(Page text):

* start *

High Availability Microsoft SQL Server in a Linux Environment


In the never-ending quest to do more with less, IT departments are always looking for ways to save money without sacrificing the high availability, performance and security needed in business-critical enterprise applications. When Microsoft began supporting SQL Server on Linux in 2017, many organizations considered migrating to this open source operating system in both private and public clouds. But they quickly discovered that some essential capabilities available in a Windows environment were not yet supported on Linux.

One of the most challenging of these issues involves ensuring high availability with robust replication and automatic failover. Most Linux distributions give IT departments two equally bad choices for high availability: Either pay more for SQL Server Enterprise Edition to implement Always On Availability Groups; or struggle to make complex do-it-yourself HA Linux configurations work well—something that can be extraordinarily difficult to do.

This unsatisfactory situation has given rise to some new, third-party high availability solutions for SQL Server applications running in a Linux environment. But before discussing these new solutions, it is instructive to understand more about the two current choices.

The problem with using Enterprise Edition is rather apparent: It undermines the cost-saving rationale for using open source operating system software on commodity hardware. For a limited number of small SQL Server applications, it might be possible to justify the additional cost. But it’s too expensive for many database applications and will do nothing to provide general-purpose HA for Linux.

Providing HA across all applications running in a Linux environment is possible using open source software, such as Pacemaker and Corosync, or SUSE Linux Enterprise High Availability Extension. But getting the full software stack to work as desired requires creating (and testing) custom scripts for each application, and these scripts often need to be retested and updated after even minor changes are made to any of the software or hardware being used. Availability-related capabilities that are currently unsupported in both SQL Server Standard Edition and Linux can make this effort all the more challenging.

* end *

(Stored entries):
* start *

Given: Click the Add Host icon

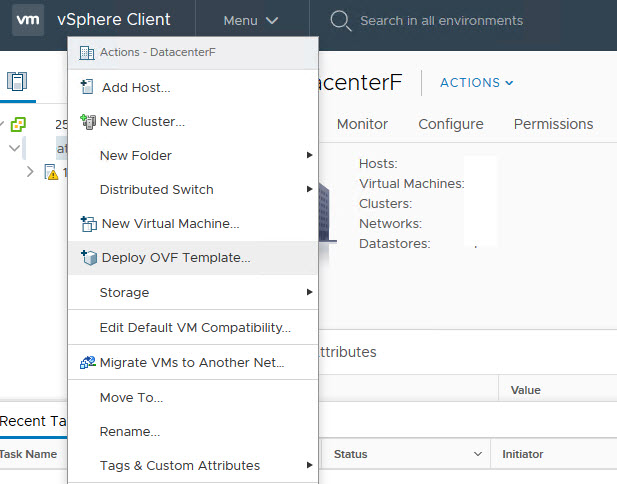Looking at the screenshot, I should click(x=87, y=88).
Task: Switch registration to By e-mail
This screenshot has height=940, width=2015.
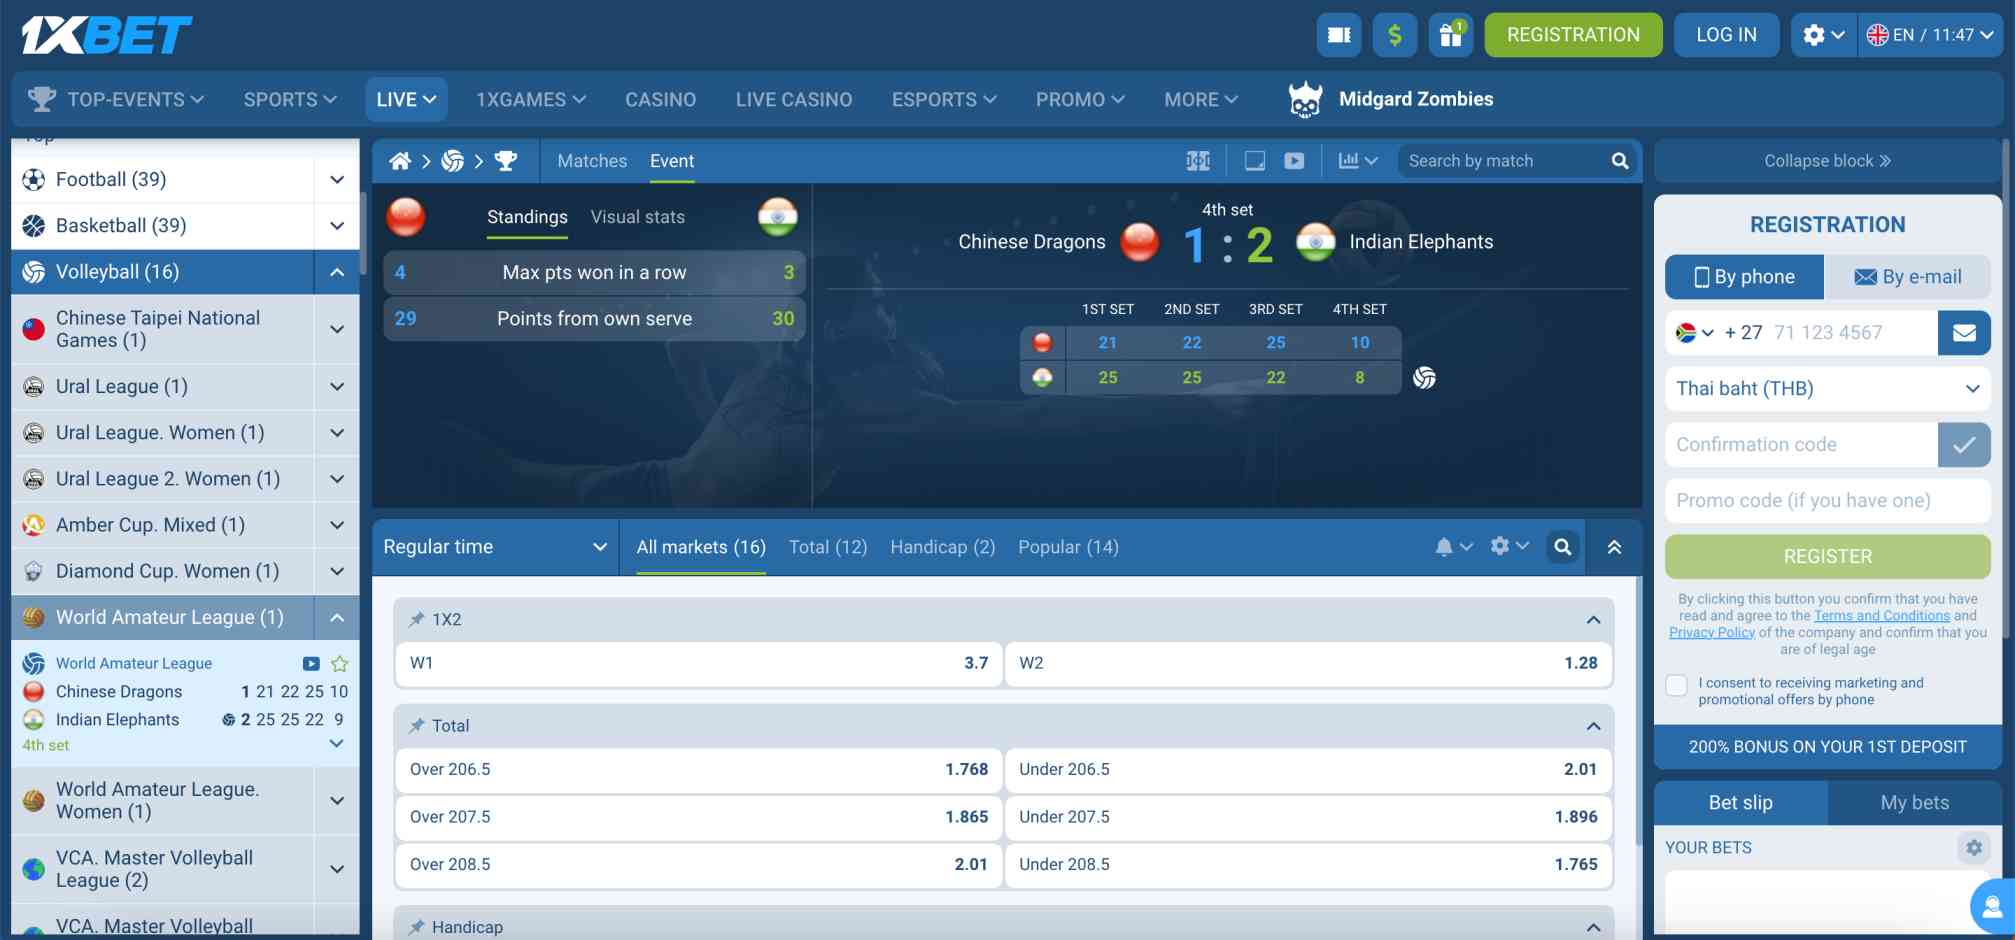Action: click(x=1908, y=277)
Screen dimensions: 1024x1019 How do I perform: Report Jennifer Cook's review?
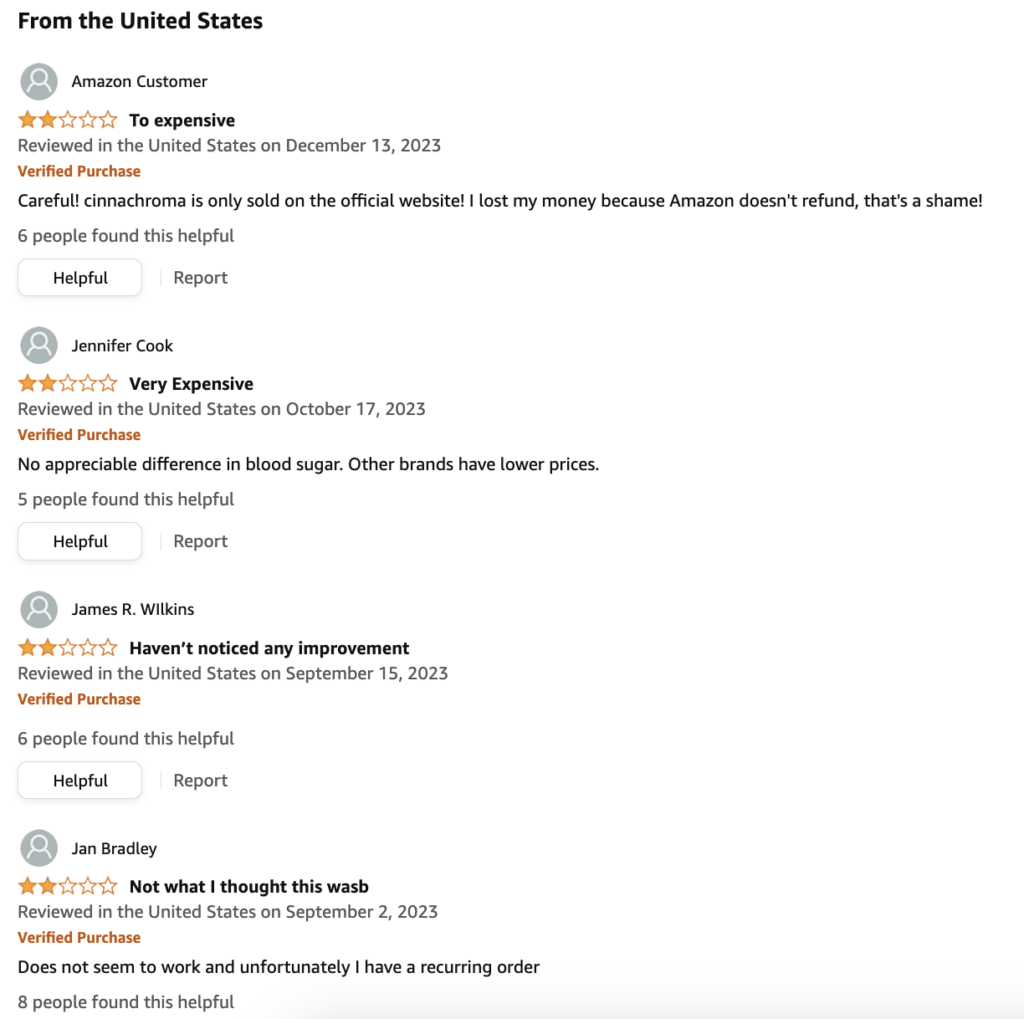[x=200, y=542]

* end *

(What to work on):
a. In the page text on SQL Server high availability under Linux, reproduce the passage from "One of the most" to "difficult to do.", substituting "manual failover" for "automatic failover".
b. List the open source software that the text on SQL Server high availability under Linux names as able to provide HA across all applications in a Linux environment.

(Responses to the exercise):
a.
One of the most challenging of these issues involves ensuring high availability with robust replication and manual failover. Most Linux distributions give IT departments two equally bad choices for high availability: Either pay more for SQL Server Enterprise Edition to implement Always On Availability Groups; or struggle to make complex do-it-yourself HA Linux configurations work well—something that can be extraordinarily difficult to do.

b.
- Pacemaker
- Corosync
- SUSE Linux Enterprise High Availability Extension